Sa famille s’étant établie aux Etats-Unis en 1940, elle termine sa scolarité au Lycée français de New-York, avant d’entamer en 1945 des études à Bennington College, dont elle reçoit le diplôme de Bachelor of Arts l’année suivante. Parallèlement, elle chante dans les choeurs Dessof où elle est également accompagnatrice à l’orgue et au piano, découvrant le répertoire polyphonique de la Renaissance qui la marquera profondément. De retour à Paris en 1946, elle est élève au Conservatoire National notamment dans la classe de Darius Milhaud pour la composition et celle d’Olivier Messiaen pour l’analyse. Ses études terminées, elle travaille pour l’ORTF jusqu’en 1971 avant de remplacer Olivier Messiaen au Conservatoire de Paris, où elle est nommée professeur d’analyse en 1975 et de composition en 1978. Elle a également enseigné aux USA, notamment dans les Universités de Yale, Harvard, Berkeley, Los Angeles et San Diego, ainsi qu’à Mills College (chaire Darius Milhaud).
Lauréate du concours international de direction d’orchestre de Besançon dès 1953, Betsy Jolas a obtenu de nombreux prix tant en France qu’à l’étranger (Prix de la Fondation Copley de Chicago, de l’ORTF, de l’American Academy or Arts, de la Fondation Koussevitsky, Grand Prix national de la musique, Grand Prix de la Ville de Paris, de la Sacem, et plus récemment Prix international Maurice Ravel et le prix Sacem de la meilleure création). Membre de l’Académie américaine des arts et lettres depuis 1983, Betsy Jolas a été élevée au grade de commandeur de l’ordre des Arts et Lettres en 1985; désignée « personnalité de l’année » pour la France en 1992, elle a également été élue en 1995 membre de l’Académie américaine des arts et sciences (fondée en 1780).

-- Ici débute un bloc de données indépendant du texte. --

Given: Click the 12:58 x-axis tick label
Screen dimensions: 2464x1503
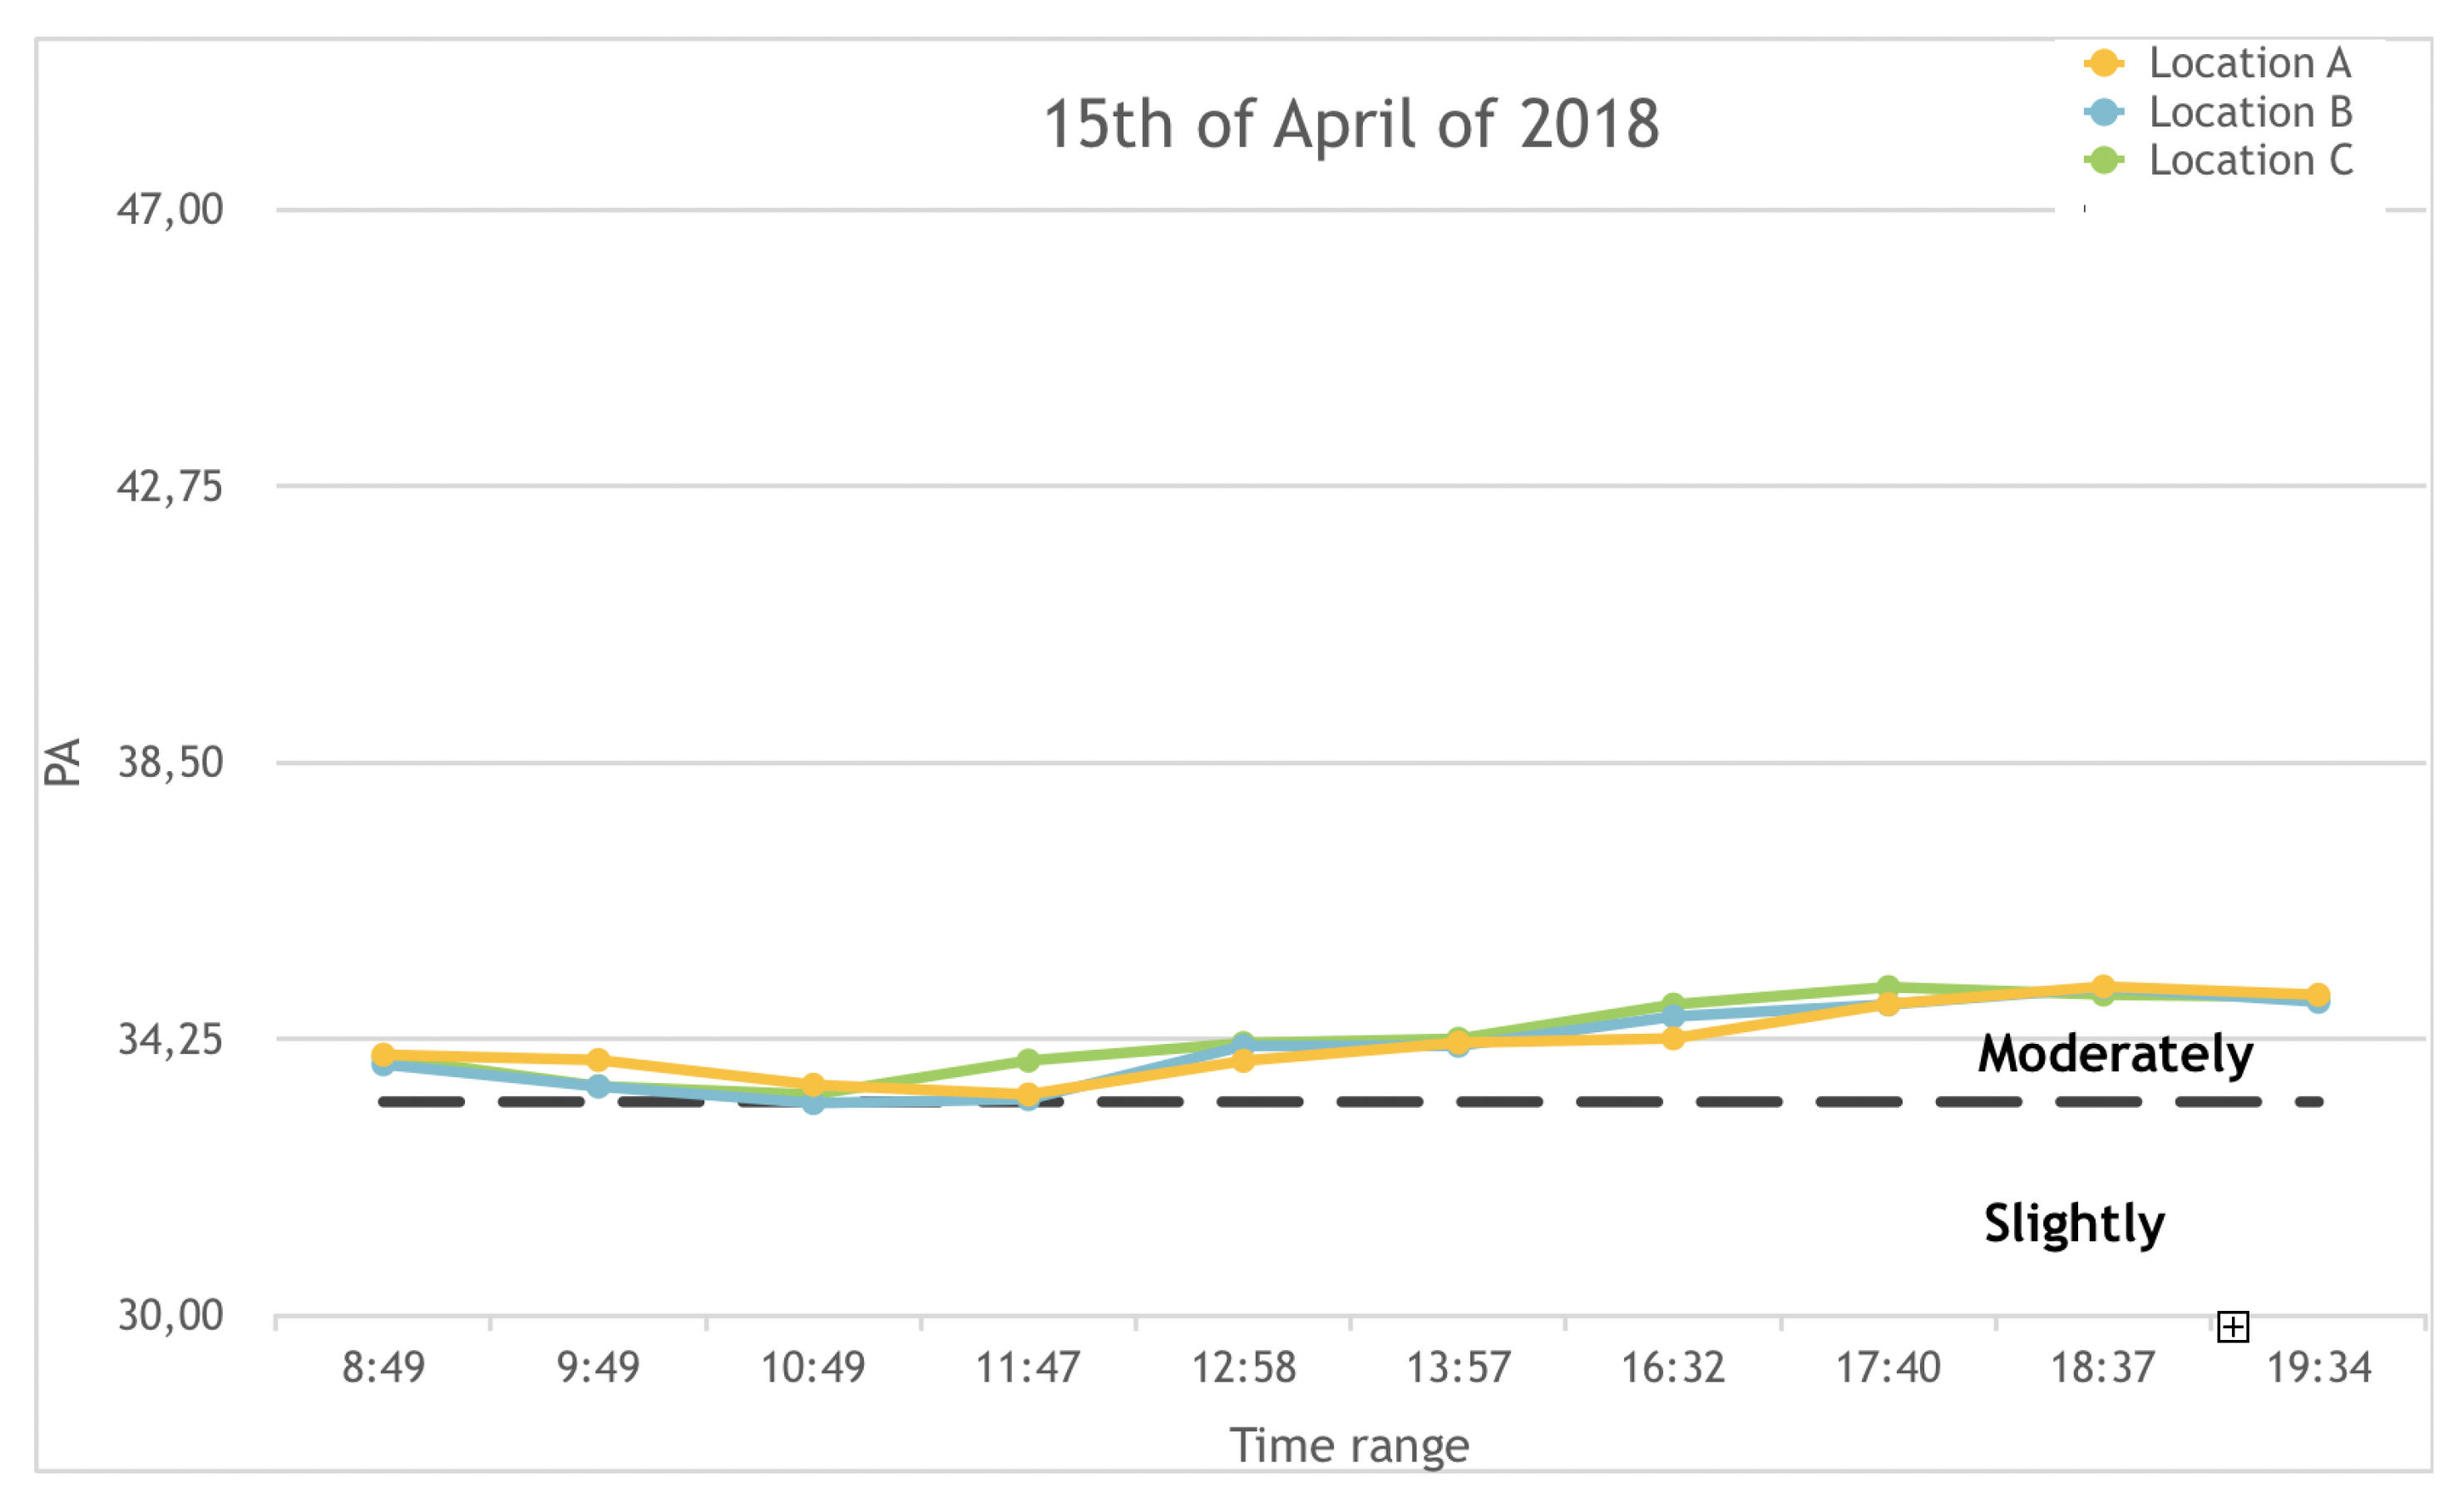Looking at the screenshot, I should coord(1243,1367).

Précocement confrontée par son milieu aux mots, à leur récitation, Betsy Jolas a tempéré par son attachement à la voix et au chant sa participation à l’aventure post-wébernienne de l’après-guerre. Liée dans les années soixante au Domaine musical de Pierre Boulez, elle fut davantage un « compagnon de route » du sérialisme -dont elle n’a jamais pu prendre à son compte le pointillisme sonore- qu’une adepte inconditionnelle. A l’inverse des musiciens de sa génération, elle n’a jamais prôné la « rupture » avec le passé, rupture juvénile qui a contraint plus tard ces mêmes musiciens à réapprendre les leçons du passé, sinon tout bonnement à se cultiver. Betsy Jolas se réclame au contraire fortement de l’héritage des grands compositeurs antérieurs à notre siècle, que ce soit Schumann, Mozart ou Monteverdi -mais toujours des musiciens ayant accordé une importance particulière à la voix.